#### Problem description:
Look through the listing below and write out exactly the lines from the line with "You are a GUI" to the line with "Каталог (50, 1478)", both included, and no others.

#### Supplied data:
========
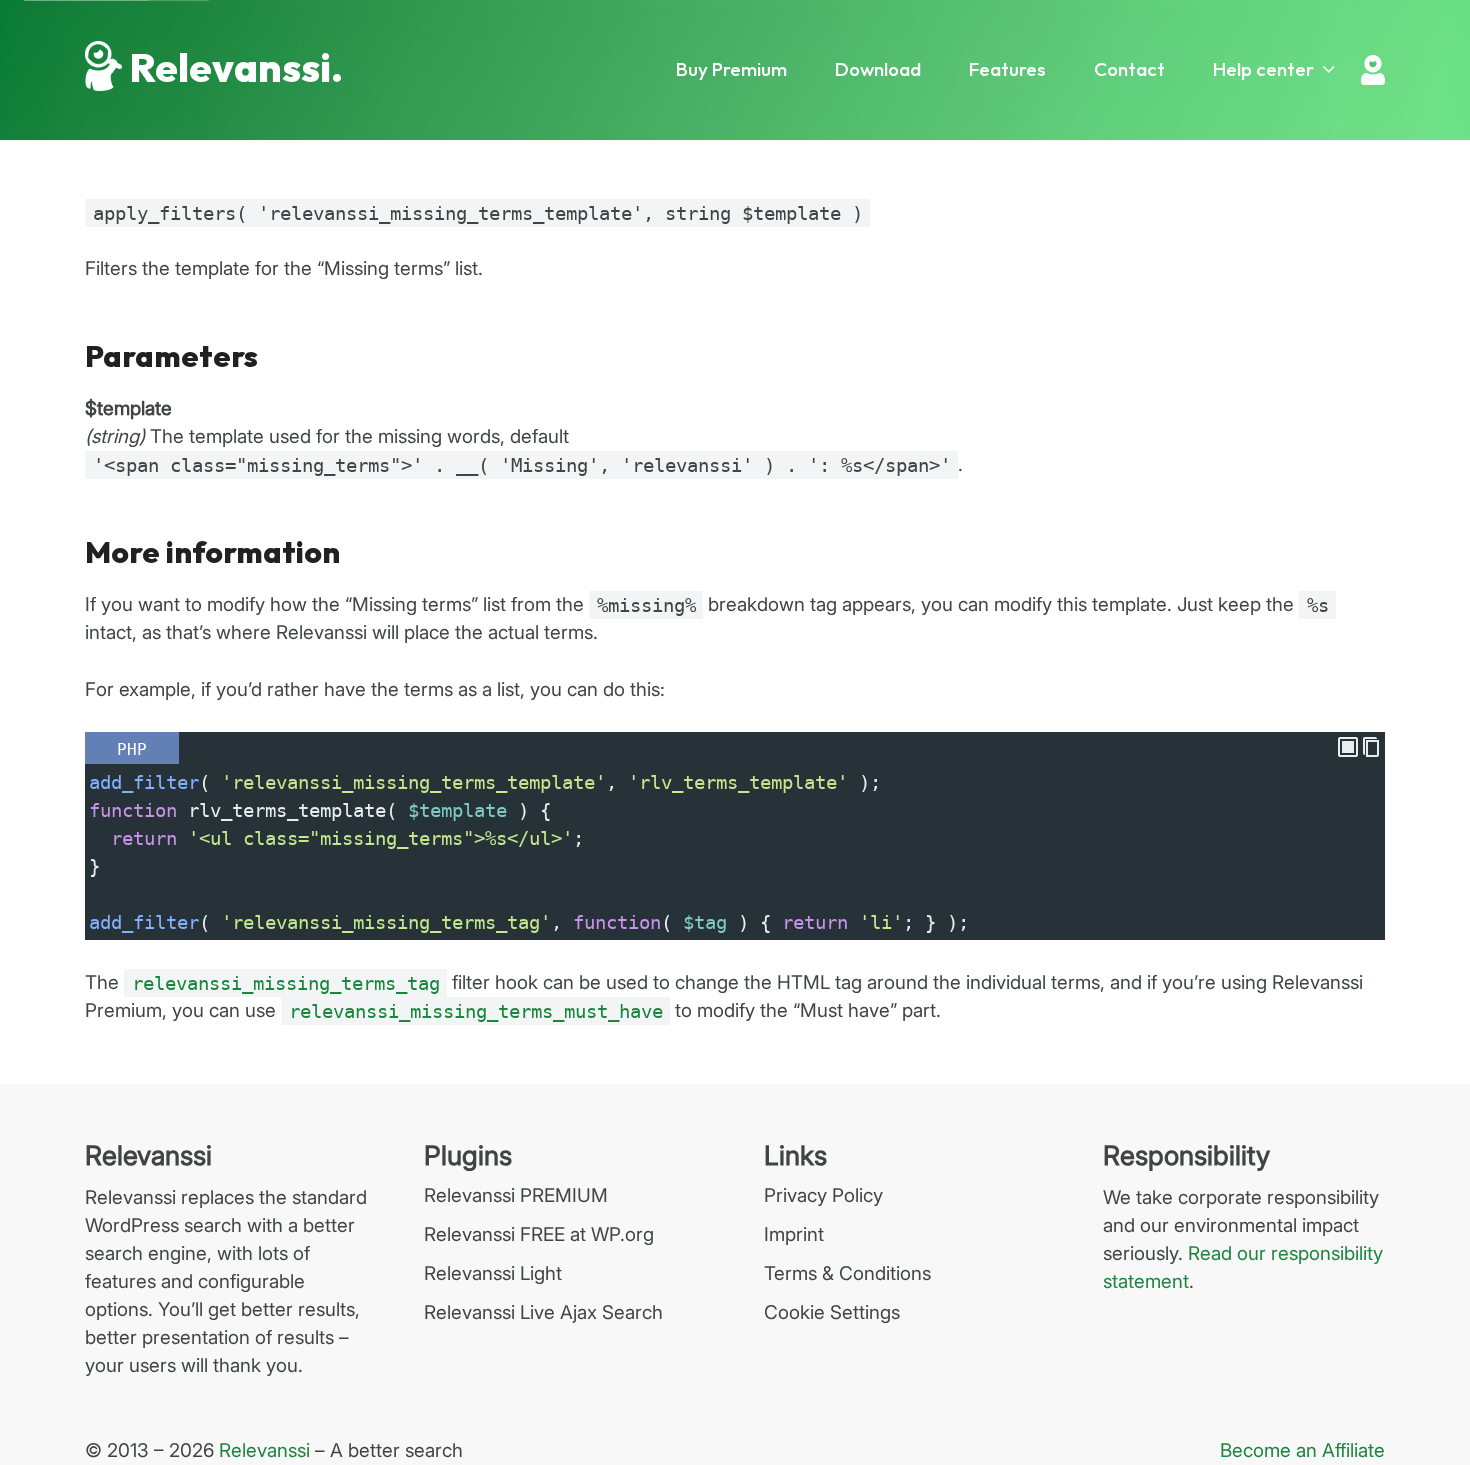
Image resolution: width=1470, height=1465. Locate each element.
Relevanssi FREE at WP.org (539, 1234)
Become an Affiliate (1302, 1450)
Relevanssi (264, 1450)
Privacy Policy (823, 1195)
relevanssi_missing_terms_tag (286, 983)
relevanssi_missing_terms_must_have (476, 1011)
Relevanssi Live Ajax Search (543, 1312)
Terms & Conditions (847, 1273)
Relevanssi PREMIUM (516, 1195)
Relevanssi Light (493, 1273)
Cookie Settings (832, 1312)
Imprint (794, 1234)
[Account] (1373, 70)
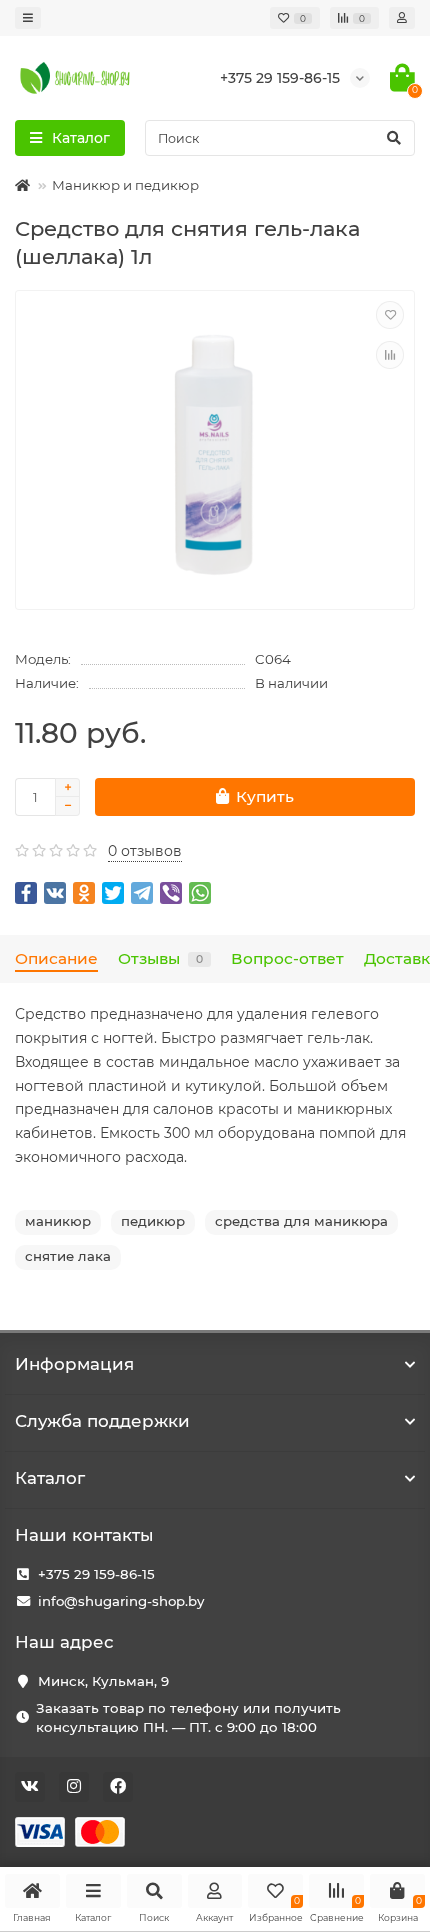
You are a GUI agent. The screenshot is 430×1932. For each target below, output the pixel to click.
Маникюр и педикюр (125, 185)
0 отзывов (145, 851)
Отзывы (160, 958)
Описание (56, 958)
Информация (74, 1364)
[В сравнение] (390, 355)
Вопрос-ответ (287, 958)
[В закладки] (390, 315)
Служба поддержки (102, 1421)
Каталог (50, 1478)
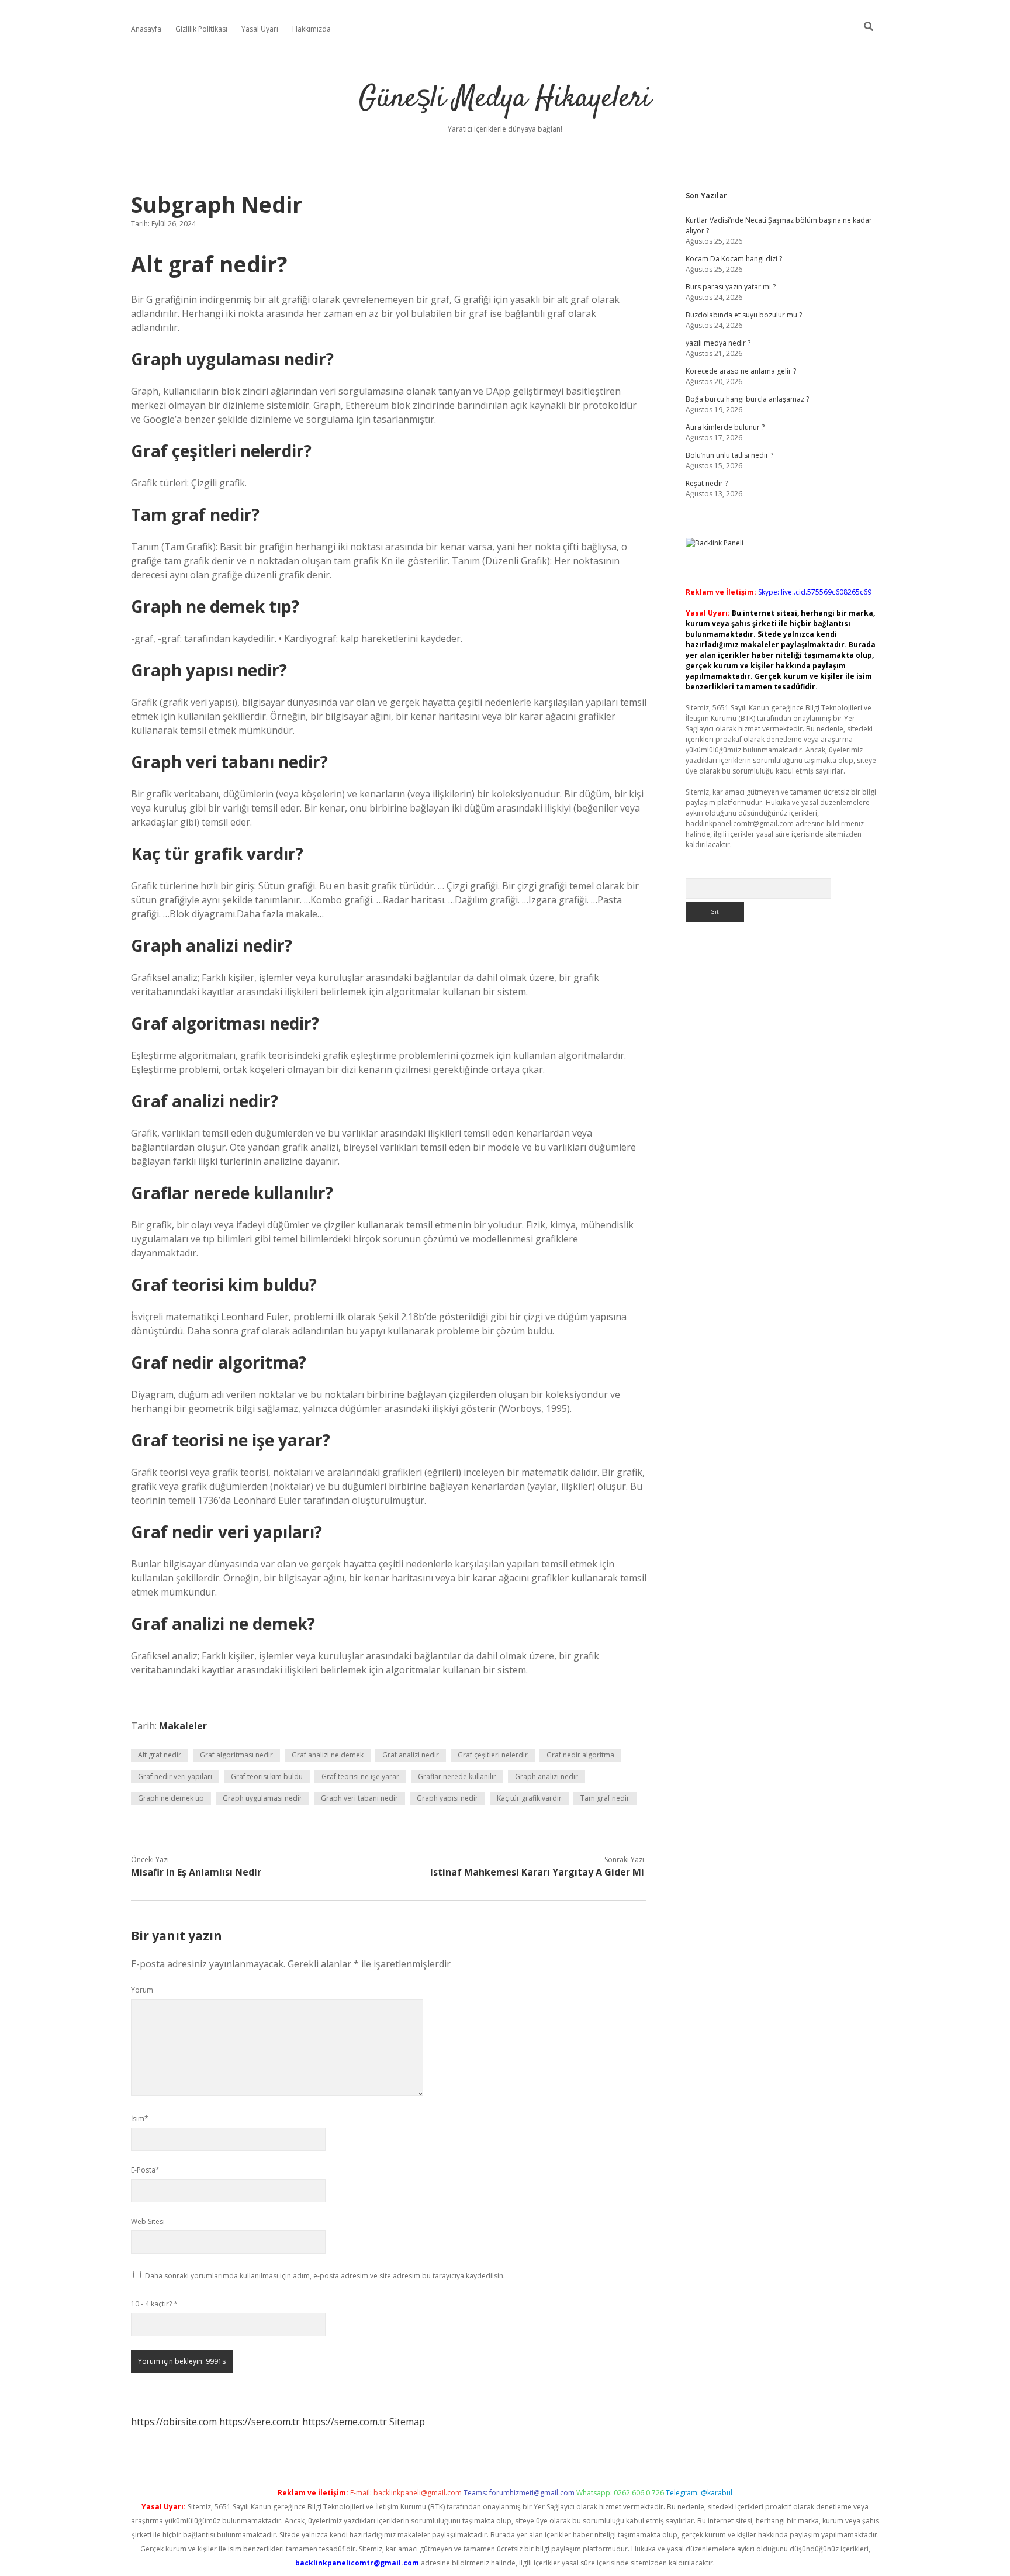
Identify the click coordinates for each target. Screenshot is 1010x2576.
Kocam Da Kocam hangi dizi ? (734, 259)
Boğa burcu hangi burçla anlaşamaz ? (747, 399)
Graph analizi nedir (546, 1776)
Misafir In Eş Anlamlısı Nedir (196, 1872)
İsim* (139, 2118)
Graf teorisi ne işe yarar (360, 1776)
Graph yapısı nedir (447, 1798)
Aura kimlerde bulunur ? (725, 427)
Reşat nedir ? (707, 483)
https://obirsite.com (174, 2421)
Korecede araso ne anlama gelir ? (741, 371)
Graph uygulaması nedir (262, 1798)
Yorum (142, 1990)
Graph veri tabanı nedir (359, 1798)
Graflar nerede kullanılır (457, 1776)
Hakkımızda (311, 29)
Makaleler (183, 1725)
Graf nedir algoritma (580, 1755)
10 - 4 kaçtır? (154, 2304)
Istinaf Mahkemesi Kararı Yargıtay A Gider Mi (537, 1872)
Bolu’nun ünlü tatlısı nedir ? (729, 455)
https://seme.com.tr (344, 2421)
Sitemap (407, 2421)
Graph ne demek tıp (171, 1798)
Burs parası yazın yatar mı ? (731, 287)
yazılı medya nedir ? (718, 343)
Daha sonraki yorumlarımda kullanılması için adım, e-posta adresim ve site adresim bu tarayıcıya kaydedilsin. (325, 2276)
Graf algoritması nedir (236, 1755)
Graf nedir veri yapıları (175, 1776)
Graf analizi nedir (410, 1755)
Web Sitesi (148, 2221)
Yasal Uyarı (259, 29)
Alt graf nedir (159, 1755)
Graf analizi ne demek (328, 1755)
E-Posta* (145, 2170)
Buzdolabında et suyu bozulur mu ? (744, 315)
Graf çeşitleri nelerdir (493, 1755)
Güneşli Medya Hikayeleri (505, 99)
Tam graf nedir (604, 1798)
========
#### Result of the exercise:
You are a GUI agent. The screenshot is 430×1932. For each target below, output the pixel to click.
Маникюр и педикюр (125, 185)
0 отзывов (145, 851)
Отзывы (160, 958)
Описание (56, 958)
Информация (74, 1364)
[В сравнение] (390, 355)
Вопрос-ответ (287, 958)
[В закладки] (390, 315)
Служба поддержки (102, 1421)
Каталог (50, 1478)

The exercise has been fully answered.